Einstein’s push for general relativity highlights an important reality about accomplishment. We are most productive when we focus on a very small number of projects on which we can devote a large amount of attention. Achievements worth achieving require smart work, not only hard work. There are no shortcuts and the reward is fulfilling, sometimes life-changing. Whether a student at The University of Akron starts up a new club or begins to consider entrepreneurial decisions and start a new business, eventually, effort, sustained over a long amount of time, is required.

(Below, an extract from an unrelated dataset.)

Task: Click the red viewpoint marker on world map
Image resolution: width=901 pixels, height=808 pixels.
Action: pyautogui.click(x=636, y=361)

In a perfect world, we would all be Einsteins. We would each have only one, or at most, two projects in the four major spheres of our lives: educational, professional, extracurricular, and personal. And we would be allowed to focus on this specializes set, in exclusion, as we push the projects to impressive conclusions.
But this is not the reality for college students in 2015.

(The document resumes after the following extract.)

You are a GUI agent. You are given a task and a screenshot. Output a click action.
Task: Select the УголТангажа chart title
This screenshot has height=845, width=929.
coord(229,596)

The main concern for many of us is that we do not know in advance which project might turn out to be our theory of relativity and which would lead to disappointment. Because of this, most ambitious people that I know, myself included, follow a different strategy. We sow lots of project seeds. We email a lot of people, join a lot of clubs, commit to a lot of minor projects, set up lots of lunches with inspiring people, and constantly send out feelers to friends and connections regarding our latest brainstorm or achievement. We do not know which seed will ultimately root and grow. So, by planting many, we expose ourselves to enough randomness, over time, to maximize our chance of some big, interesting, life-changing success to eventually happen.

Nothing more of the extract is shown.